PROBLEM DETAILS
Copy all lines containing the string "width" from the records below.

DATASET RECORDS
++++++
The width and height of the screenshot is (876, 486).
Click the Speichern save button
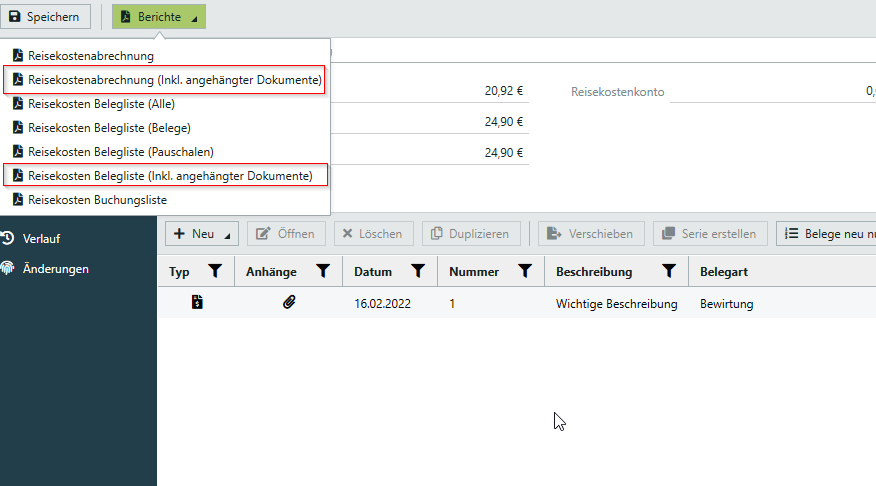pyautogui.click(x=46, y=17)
++++++
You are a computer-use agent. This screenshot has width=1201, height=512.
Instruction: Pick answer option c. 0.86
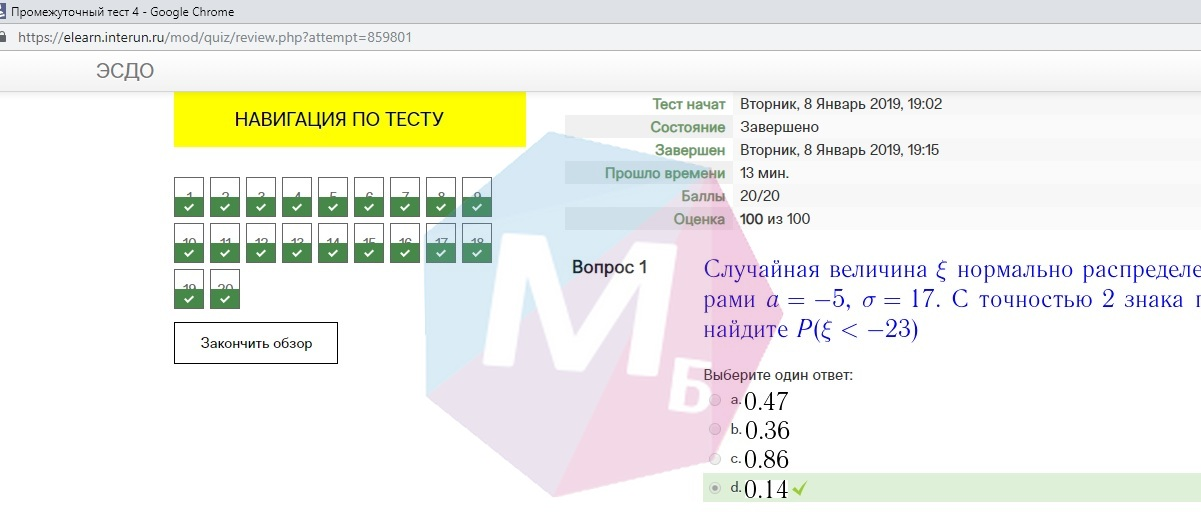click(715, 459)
++++++
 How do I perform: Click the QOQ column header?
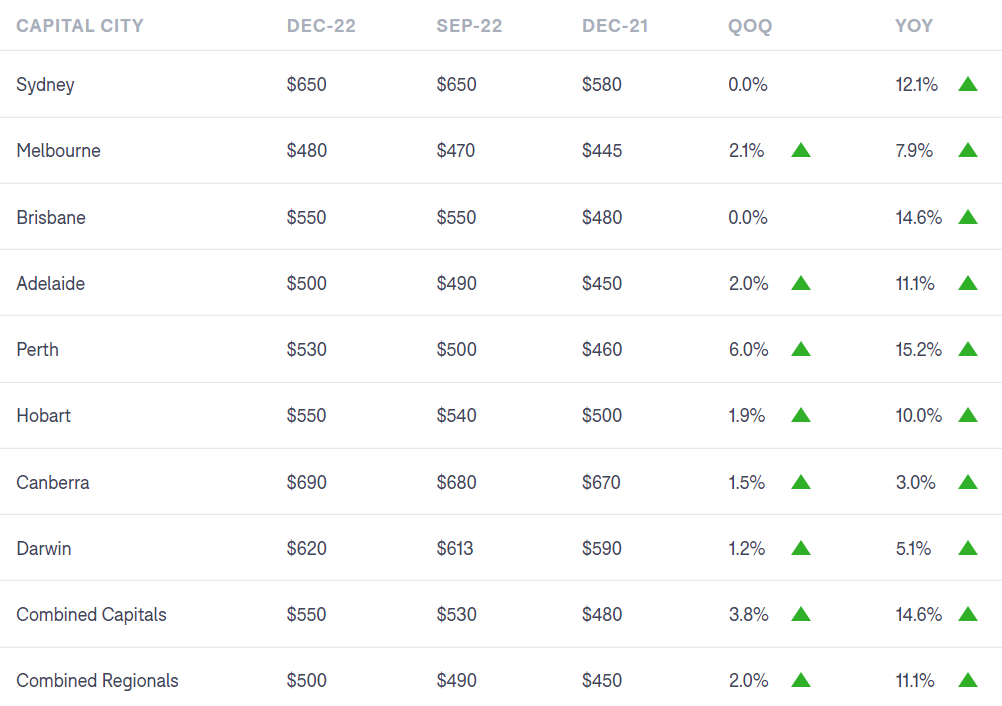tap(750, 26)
++++++
TASK ANSWER
The width and height of the screenshot is (876, 486).
You are a computer-use agent. This screenshot has width=1201, height=512.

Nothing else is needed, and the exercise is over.